== What you should do ==
From the lamb shoulder recipe below, list each ingredient that is given with a quantity.

== Document text ==
══════════════════════════════

Garlicky Herby Lamb Shoulder with Roasting Pan Potatoes

This is a delightful summery recipe for when you want to cook a shoulder of lamb quickly. Perfect for a Sunday roast of small dinner party, it makes the meat really flavoursome, and the cooked herbs provide a lovely garnish to the dish.

This is also a great one pot dish, as the potatoes cook underneath the lamb. You could even add extra vegetables, such as carrots, parsnips, or swede to make a complete meal.

The cooking times I give result in a medium-rare (more medium), if you like your lamb well done just add an extra 10 minutes per lb/450g.


Lamb shoulder – 1.5 kg (suitable for 3-4 people)

Potatoes – 2-3 medium sized per person (peeled and cut into 3 thick slices)

Butter – 2oz/60g (softened)

Garlic – 4 cloves (minced of finely diced)

Fresh mint leaves – 2 tablespoons (chopped)

══════════════════════════════

== Material ==
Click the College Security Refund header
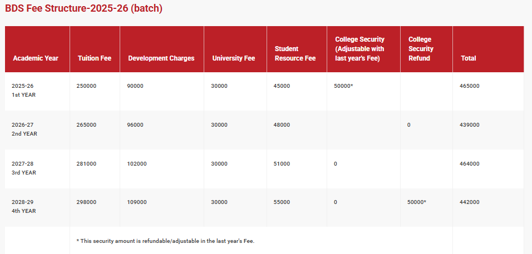The width and height of the screenshot is (532, 254). coord(421,49)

══════════════════════════════

== Result for this task ==
Lamb shoulder, potatoes, butter, garlic, fresh mint leaves